過去二度の選挙権拡大については、その都度大きな教育改革を伴っている。普通選挙が実施されたその年には実業補習学校の「公民科」教授要綱が制定されている。そして、青年教育、成人教育を推進するための「社会教育課」が文部省の中に設置されている。実業補習学校とは、義務教育を卒業した青年たちに補習教育を施す社会教育機関である。すなわち、普通選挙によって成人になる直前の青年たちを有権者として教育する必要性が生じて「公民教育」が成立したのである。
戦後の婦人参政権の際の教育改革はより大がかりなものであった。これは占領軍のGHQの指令のもとに行われた教育改革であり、従来の軍国主義教育を一掃し民主主義教育を推進するために、戦前の終身、地理、歴史の教科を排して、あたらしく「社会科」が設置された。社会教育においても、公民館を拠点として青年学級が開始されて、民主主義の啓発が行われた。今回の18歳選挙権においても、しかるべき教育活動が行われねばならないわけであるが、それはどのようなものなのか。
現在の学校教育においても有権者になるための教育が公民教育として行われている。それは小学校の社会科に始まり、中学校の社会科(公民的分野)、そして高校の「公民」「現代社会」などの科目を中心に教えられている。しかしながら、それらは知識中心であり実践的な力を伴っていない。

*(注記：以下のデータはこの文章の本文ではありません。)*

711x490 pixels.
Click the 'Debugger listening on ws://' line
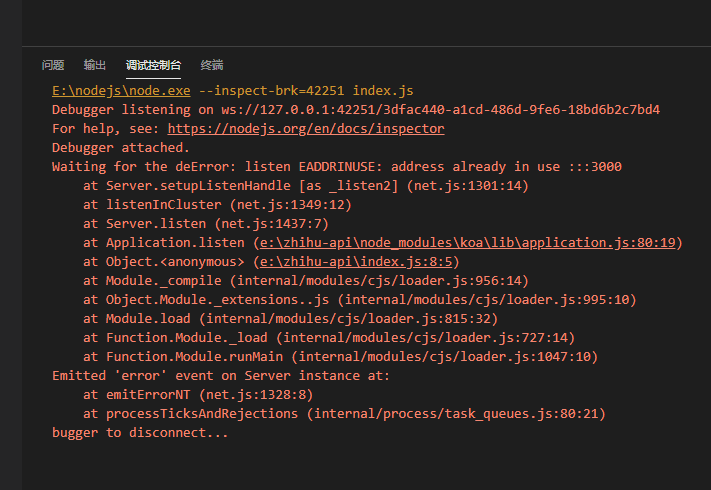355,110
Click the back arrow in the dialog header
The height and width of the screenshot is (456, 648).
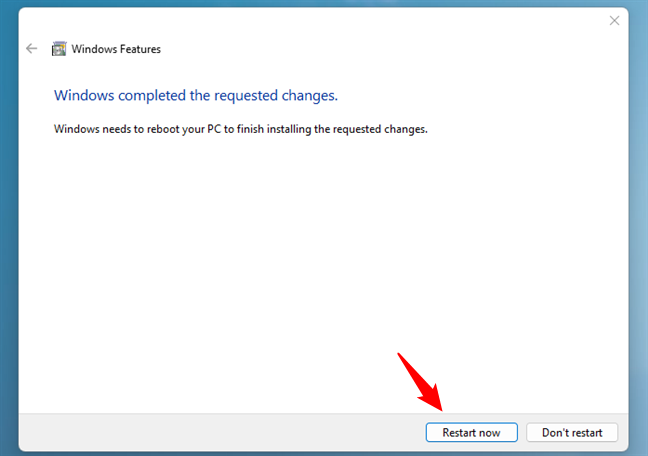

例えば、三権分立というような民主主義のしくみについての知識はもっていても、身近な生徒会の運営には無関心である、というように知識と態度が分離している。一方で東京都の公立高校で行われている「奉仕活動の義務化」のように、奉仕精神の涵養といった態度面が強調されてはいても、福祉や地域問題の現状に関する知識とは隔離されていて、現実の福祉問題を改革するような社会参加にはつながっていかない。
新しい市民教育はこれらの問題点を克服し、実践的な「社会力」をつけるような学習であるべきであろう。そこでは知識と技能と態度が同時に教えられ、個別具体的な課題にも対応できるような学習が求められる。こうした前提のもとに、今後に期待される市民教育、とくに18歳を目前にした中学高校段階での市民教育についていくつかの原則を考えてみよう。
第一に、現在の中学、高校教育においては進学の問題、すなわち受験という関門があるために実際の社会とは切り離された知識中心の教育が行われている。一部キャリア教育では職場体験などが導入されているが、その他にも実際の地域や社会の人々とさまざまな場面で触れることができるような教育活動が求められる。例えば、実際に地域を回って、さまざまな人と出会い、その中から地域課題を発見し、その解決策を考えるような参加型で実際的な学習である。
第二に、2年前のリーマン・ショックで若者の就職が厳しくなったように、現代社会に住む私たちはグローバリゼーションの波に否応なくさらされている。世界の経済や地球温暖化のようなグローバルな課題が自分たちとどのように関係しているのか、を把握できるような教育もまた必要である。参加型の学習として国際教育、開発教育、グローバル教育といった実践の中に多くのヒントがある。グローバルな視野をもった市民教育が求められる。
第三に、中学高校の時代は子どもから大人へと移行し、自分の将来について考える時期である。自分の近未来を見据えながら、自己の生き方を考えられるような教育が必要である。それは職業選択のみでなく、現実社会と未来展望のなかで自分の価値観をより明確にし、社会参加を促すような教育が求められる。
一言でいえば「地域につながり、世界を見つめ、自身の将来を展望しながら社会に参加する、参加型の市民教育」を構想したい。こうした展望の中に、現行のさまざまな教育活動が位置づけられる必要があるであろう。
田中治彦「18歳成人と市民教育」『私たちの広場』311号(特集:18歳選挙権を考える)、2010年3月、10-11頁に掲載。